The U.S. Food and Drug Administration (FDA) has approved oral XPOVIOTM (selinexor), a nuclear export inhibitor, in combination with dexamethasone for the treatment of adult patients with relapsed or refractory multiple myeloma (RRMM) who have received at least four prior therapies and whose disease is refractory to at least two proteasome inhibitors, at least two immunomodulatory agents, and an anti-CD38 monoclonal antibody.

Selinexor was approved under the accelerated approval program based on response rate. The FDA’s Accelerated Approval Program was developed to allow for expedited approval of drugs that treat serious conditions and that fill an unmet medical need. The full, continued approval for this indication may be contingent upon the ongoing phase 3 BOSTON confirmatory trial. The study will evaluate selinexor in combination with Velcade® (bortezomib) and low-dose dexamethasone.  

The FDA’s accelerated approval was based on the multicenter, single-arm, open-label, STORM Phase 2b trial. “The 25.3% response rate seen in the subgroup of 83 patients in the pivotal Phase 2b STORM study that served as the basis for XPOVIO’s accelerated approval is clinically meaningful and a validated surrogate marker for clinical benefit in our patients with advanced refractory disease,” said Sundar Jagannath, MD, Director of the Multiple Myeloma Program, Professor of Medicine (Hematology and Medical Oncology) at Tisch Cancer Institute at Mount Sinai School of Medicine, and principal investigator of the STORM study.

“Despite recent advances in the treatment of multiple myeloma, almost all our patients will develop disease that is resistant to the five most commonly used anti-myeloma drugs we currently have available, and the prognosis for this patient population is particularly poor.  The accelerated approval of oral XPOVIO marks an important advance in the treatment paradigm for patients with relapsed refractory multiple myeloma, and in my view, is an important addition to our therapeutic armamentarium,” said Dr. Paul Richardson, MD, Clinical Program Leader and Director of Clinical Research, Jerome Lipper Multiple Myeloma Center at the Dana-Farber Cancer Institute.

About the Phase 2b STORM Pivotal Trial

The accelerated FDA approval of selinexor (XPOVIO) is based on results from the Phase 2b STORM (Selinexor Treatment of Refractory Myeloma) trial, which was a multicenter, single-arm, open-label study of patients with RRMM. STORM Part 2 included 122 patients with RRMM who had previously received three or more anti-myeloma treatment regimens including an alkylating agent, glucocorticoids, bortezomib, carfilzomib, lenalidomide, pomalidomide, and an anti-CD38 monoclonal antibody; and whose myeloma was documented to be refractory to glucocorticoids, a proteasome inhibitor, an immunomodulatory agent, an anti-CD38 monoclonal antibody, and to the last line of therapy. 

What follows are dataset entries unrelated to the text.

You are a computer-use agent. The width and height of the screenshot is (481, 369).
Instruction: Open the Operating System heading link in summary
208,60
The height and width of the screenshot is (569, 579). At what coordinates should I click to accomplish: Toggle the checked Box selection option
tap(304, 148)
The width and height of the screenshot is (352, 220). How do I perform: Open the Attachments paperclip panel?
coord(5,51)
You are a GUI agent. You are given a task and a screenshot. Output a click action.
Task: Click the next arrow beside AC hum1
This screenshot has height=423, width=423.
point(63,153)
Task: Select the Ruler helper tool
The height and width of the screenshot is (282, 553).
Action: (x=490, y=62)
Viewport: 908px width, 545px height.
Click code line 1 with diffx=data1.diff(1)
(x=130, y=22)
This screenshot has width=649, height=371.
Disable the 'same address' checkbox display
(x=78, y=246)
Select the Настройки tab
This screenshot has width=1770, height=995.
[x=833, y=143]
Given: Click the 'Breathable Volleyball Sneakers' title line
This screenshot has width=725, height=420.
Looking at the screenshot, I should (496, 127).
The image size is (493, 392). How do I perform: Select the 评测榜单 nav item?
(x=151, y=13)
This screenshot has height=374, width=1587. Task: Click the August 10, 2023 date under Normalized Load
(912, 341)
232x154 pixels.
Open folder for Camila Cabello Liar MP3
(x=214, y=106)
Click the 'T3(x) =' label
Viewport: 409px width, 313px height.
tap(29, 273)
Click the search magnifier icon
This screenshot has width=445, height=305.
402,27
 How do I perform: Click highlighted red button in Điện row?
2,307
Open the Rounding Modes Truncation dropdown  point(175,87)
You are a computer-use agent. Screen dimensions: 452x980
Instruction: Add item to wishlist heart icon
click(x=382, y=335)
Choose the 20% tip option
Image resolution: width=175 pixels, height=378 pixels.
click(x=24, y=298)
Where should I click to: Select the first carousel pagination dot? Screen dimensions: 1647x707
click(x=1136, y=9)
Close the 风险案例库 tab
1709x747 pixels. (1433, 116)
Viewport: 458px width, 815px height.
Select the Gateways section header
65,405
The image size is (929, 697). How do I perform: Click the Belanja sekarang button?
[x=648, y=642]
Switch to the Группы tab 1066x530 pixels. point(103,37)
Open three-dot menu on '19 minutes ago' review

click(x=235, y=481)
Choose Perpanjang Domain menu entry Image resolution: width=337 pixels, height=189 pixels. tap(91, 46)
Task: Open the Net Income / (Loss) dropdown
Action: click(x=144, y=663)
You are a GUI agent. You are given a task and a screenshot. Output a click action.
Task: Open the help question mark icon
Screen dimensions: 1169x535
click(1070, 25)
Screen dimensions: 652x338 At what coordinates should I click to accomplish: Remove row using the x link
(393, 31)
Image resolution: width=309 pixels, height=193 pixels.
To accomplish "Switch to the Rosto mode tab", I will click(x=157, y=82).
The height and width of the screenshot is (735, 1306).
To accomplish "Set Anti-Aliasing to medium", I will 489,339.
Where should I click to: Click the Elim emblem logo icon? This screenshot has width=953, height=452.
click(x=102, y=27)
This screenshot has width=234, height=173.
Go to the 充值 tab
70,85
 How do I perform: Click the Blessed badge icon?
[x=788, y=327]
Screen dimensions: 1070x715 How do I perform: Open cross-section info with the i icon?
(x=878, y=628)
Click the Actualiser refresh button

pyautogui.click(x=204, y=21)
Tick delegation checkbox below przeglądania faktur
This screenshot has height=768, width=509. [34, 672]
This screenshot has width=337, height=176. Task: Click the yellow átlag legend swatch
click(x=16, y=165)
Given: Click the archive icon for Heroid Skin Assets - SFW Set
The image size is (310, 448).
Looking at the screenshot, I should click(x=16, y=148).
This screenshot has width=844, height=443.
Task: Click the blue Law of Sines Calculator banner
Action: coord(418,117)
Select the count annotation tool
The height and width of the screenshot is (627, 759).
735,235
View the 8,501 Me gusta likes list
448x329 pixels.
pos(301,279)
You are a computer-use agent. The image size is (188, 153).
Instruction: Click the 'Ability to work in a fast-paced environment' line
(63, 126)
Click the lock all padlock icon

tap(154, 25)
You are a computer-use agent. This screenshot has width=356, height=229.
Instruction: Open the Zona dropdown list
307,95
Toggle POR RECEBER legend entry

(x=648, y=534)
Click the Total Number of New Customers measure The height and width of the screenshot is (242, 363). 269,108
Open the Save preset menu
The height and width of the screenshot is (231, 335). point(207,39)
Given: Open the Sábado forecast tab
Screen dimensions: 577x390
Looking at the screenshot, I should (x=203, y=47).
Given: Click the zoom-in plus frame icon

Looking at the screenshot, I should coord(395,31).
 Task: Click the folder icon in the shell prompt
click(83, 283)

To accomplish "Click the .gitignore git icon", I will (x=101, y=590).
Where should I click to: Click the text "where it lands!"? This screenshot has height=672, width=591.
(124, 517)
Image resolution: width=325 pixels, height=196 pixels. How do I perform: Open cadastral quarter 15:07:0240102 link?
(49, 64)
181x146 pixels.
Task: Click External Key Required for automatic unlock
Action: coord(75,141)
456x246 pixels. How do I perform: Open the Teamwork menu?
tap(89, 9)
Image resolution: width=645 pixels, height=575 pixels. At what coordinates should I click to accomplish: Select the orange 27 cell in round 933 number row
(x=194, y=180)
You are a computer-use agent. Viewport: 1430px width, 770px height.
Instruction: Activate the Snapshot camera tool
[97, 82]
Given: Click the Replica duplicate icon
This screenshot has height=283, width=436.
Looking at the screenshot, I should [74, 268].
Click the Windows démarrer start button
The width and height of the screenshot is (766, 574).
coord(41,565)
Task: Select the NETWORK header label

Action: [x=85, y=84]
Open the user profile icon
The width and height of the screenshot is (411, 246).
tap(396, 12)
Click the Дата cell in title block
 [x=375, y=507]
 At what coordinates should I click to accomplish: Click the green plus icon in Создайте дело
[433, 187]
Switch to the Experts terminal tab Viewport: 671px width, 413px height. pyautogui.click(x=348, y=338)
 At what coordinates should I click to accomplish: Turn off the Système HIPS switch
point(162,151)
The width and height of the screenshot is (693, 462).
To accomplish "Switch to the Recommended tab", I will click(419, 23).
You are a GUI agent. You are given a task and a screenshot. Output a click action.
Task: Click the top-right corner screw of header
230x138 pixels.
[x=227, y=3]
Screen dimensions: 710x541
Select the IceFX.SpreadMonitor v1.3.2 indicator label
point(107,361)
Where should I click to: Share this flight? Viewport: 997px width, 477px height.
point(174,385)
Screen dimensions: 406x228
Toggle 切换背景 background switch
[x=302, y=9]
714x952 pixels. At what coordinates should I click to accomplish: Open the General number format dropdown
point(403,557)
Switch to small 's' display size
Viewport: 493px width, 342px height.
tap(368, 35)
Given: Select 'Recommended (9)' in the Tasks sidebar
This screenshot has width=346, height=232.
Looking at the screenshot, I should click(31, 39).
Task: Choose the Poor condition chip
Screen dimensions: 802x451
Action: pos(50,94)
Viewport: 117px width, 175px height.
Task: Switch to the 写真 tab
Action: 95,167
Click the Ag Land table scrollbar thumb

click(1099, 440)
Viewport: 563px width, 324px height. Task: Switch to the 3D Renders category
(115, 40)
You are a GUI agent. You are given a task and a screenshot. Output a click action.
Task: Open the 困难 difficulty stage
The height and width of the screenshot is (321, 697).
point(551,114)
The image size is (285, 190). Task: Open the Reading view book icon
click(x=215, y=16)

In STORM Part 2, a total of 122 patients were treated with selinexor (80 mg) in combination with dexamethasone (20 mg) on Days 1 and 3 of every week. Eighty-three patients had RRMM that was documented to be refractory to bortezomib, carfilzomib, lenalidomide, pomalidomide, and daratumumab. Treatment continued until disease progression, death, or unacceptable toxicity.

The major efficacy outcome measure was overall response rate (ORR), as assessed by an Independent Review Committee based on the International Myeloma Working Group (IMWG) Uniform Response Criteria for Multiple Myeloma. The approval of selinexor was based upon the efficacy and safety in a prespecified subgroup analysis of the 83 patients whose disease was refractory to bortezomib, carfilzomib, lenalidomide, pomalidomide, and daratumumab, as the benefit-risk ratio appeared to be greater in this more heavily pretreated population than in the overall trial population.

For the STORM Part 2 study’s major efficacy outcome measure, the ORR was 25.3% in the subgroup of 83 patients, which included one stringent complete response, no complete responses, four very good partial responses and 16 partial responses.  The median time to first response for these patients was 4 weeks and the median duration of response was 3.8 months. 

Amongst the 202 patients enrolled in STORM Parts 1 and 2 who were treated with selinexor (80 mg) in combination with dexamethasone (20 mg) on days 1 and 3 weekly, the most common adverse reactions (incidence ≥20%) were thrombocytopenia, fatigue, nausea, anemia, decreased appetite, decreased weight, diarrhea, vomiting, hyponatremia, neutropenia, leukopenia, constipation, dyspnea, and upper respiratory tract infections.  The treatment discontinuation rate due to adverse reactions was 27%; 53% of patients had a reduction in the selinexor dose, and 65.3% had the dose of selinexor interrupted. The most frequent adverse reactions requiring permanent discontinuation in 4% or greater of patients who received XPOVIO included fatigue, nausea, and thrombocytopenia. The rate of fatal adverse reactions was 8.9%.

The full Prescribing Information for selinexor (XPOVIO) will be made available at www.XPOVIO.com.